** Assigned task **
Take the lines of the data below from the very first through the line containing "Screen dimensions: 1244x952" and output them exactly, pictures excluded.

** Extracted material **
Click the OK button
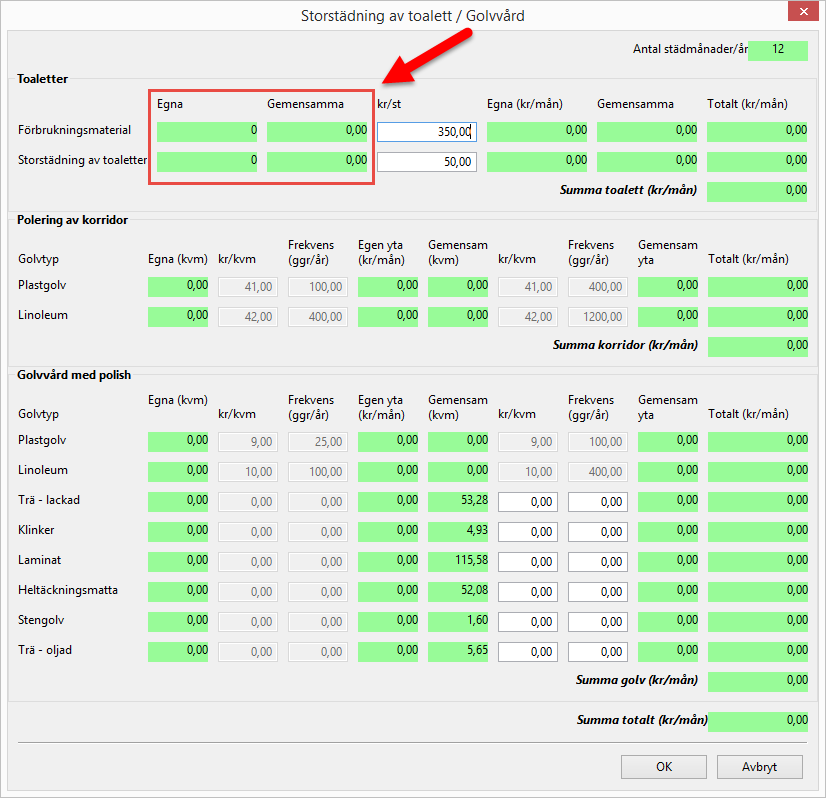Viewport: 826px width, 798px height. [663, 767]
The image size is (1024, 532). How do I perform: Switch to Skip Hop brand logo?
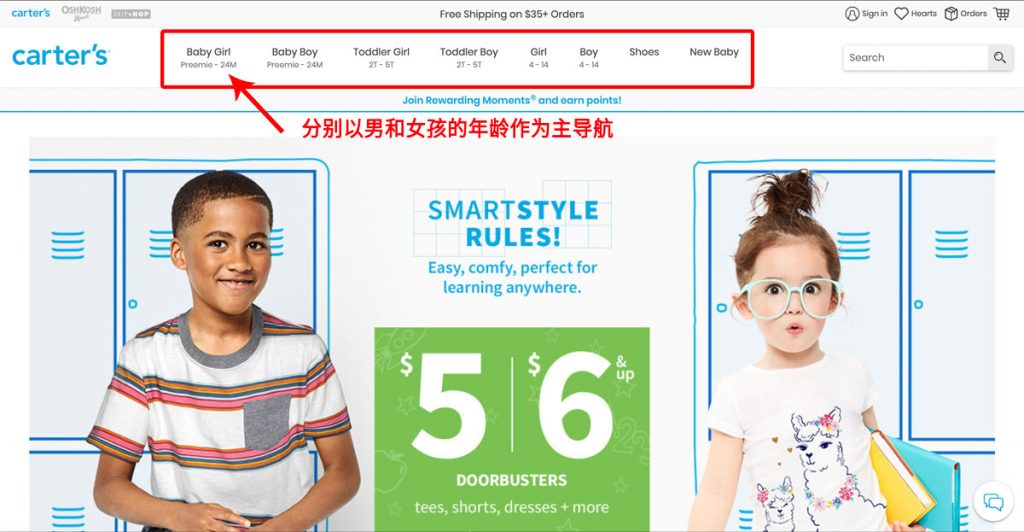pos(131,14)
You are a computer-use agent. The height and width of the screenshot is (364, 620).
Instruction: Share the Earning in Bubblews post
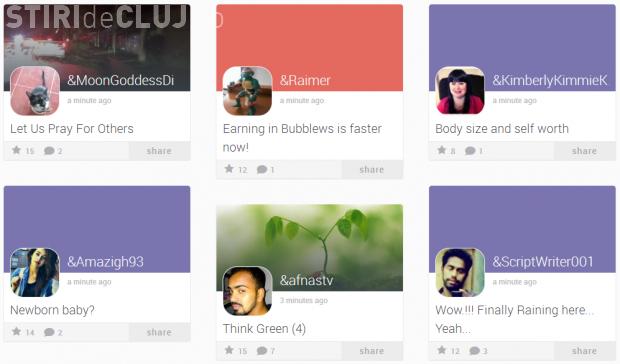(x=372, y=170)
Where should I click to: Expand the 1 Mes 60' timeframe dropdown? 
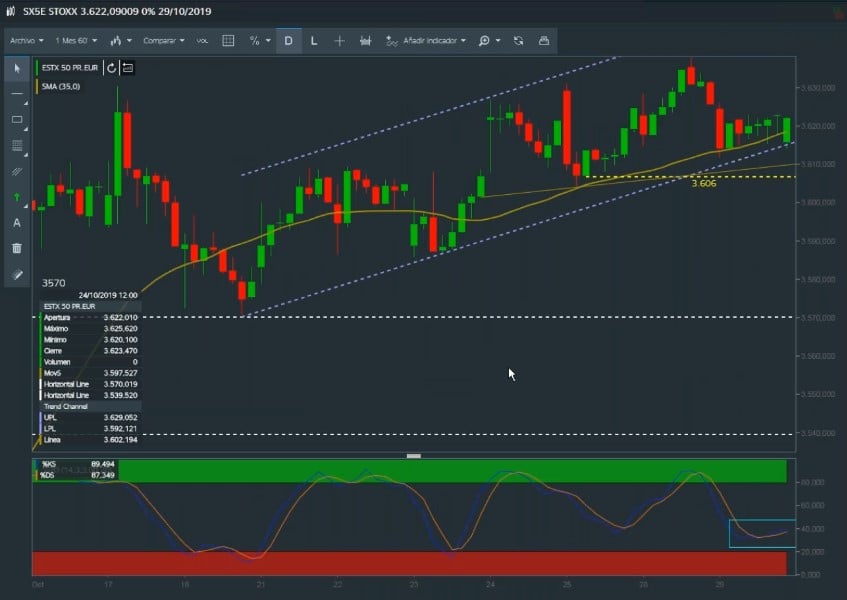(x=75, y=41)
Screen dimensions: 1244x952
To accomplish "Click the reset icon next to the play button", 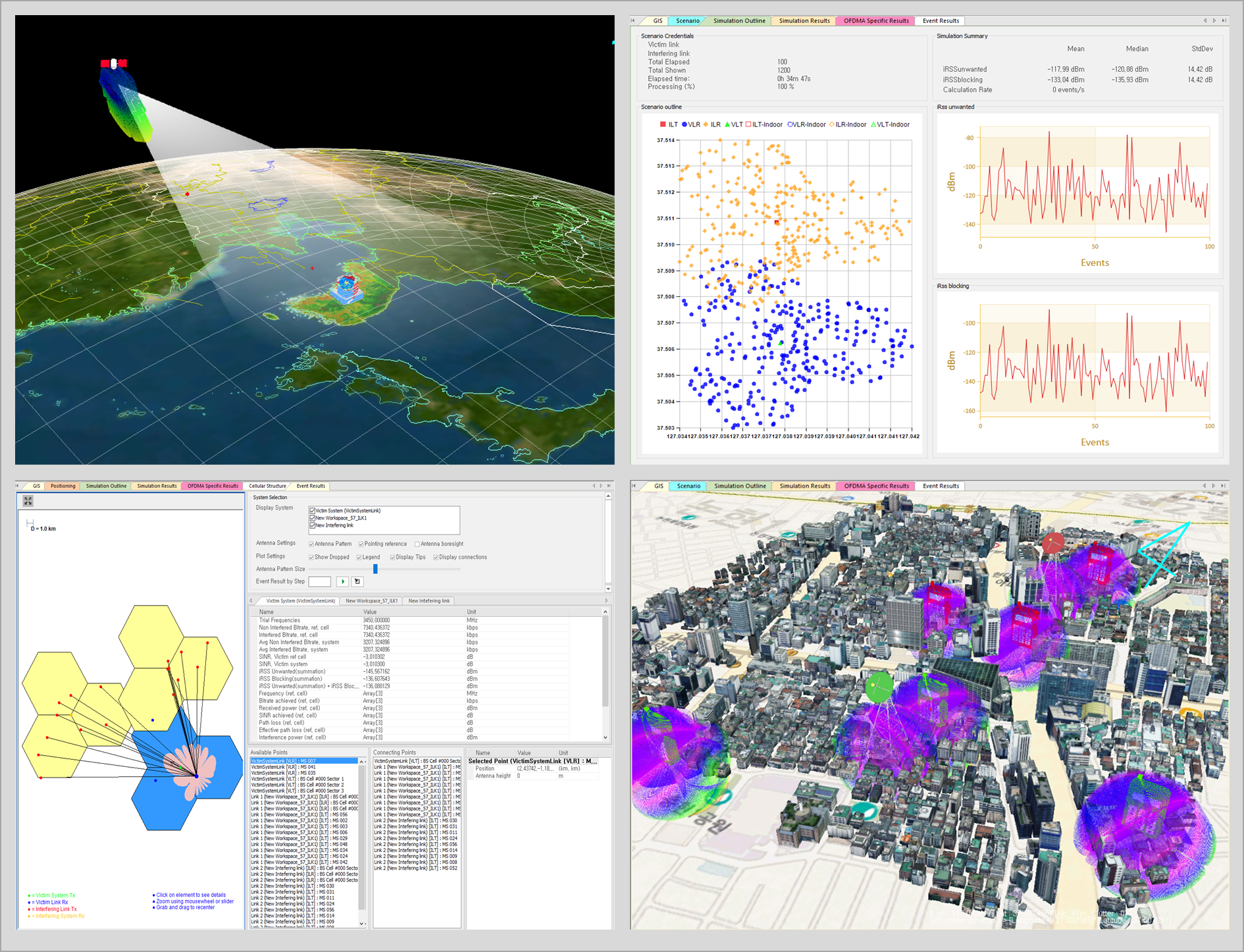I will point(357,581).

** Solved problem **
Click the OK button
Viewport: 826px width, 798px height. [663, 767]
The image size is (1024, 532). How do I perform: Switch to Skip Hop brand logo?
pos(131,14)
You are a computer-use agent. The height and width of the screenshot is (364, 620).
Instruction: Share the Earning in Bubblews post
(x=372, y=170)
Where should I click to: Expand the 1 Mes 60' timeframe dropdown? 
(x=75, y=41)
Screen dimensions: 1244x952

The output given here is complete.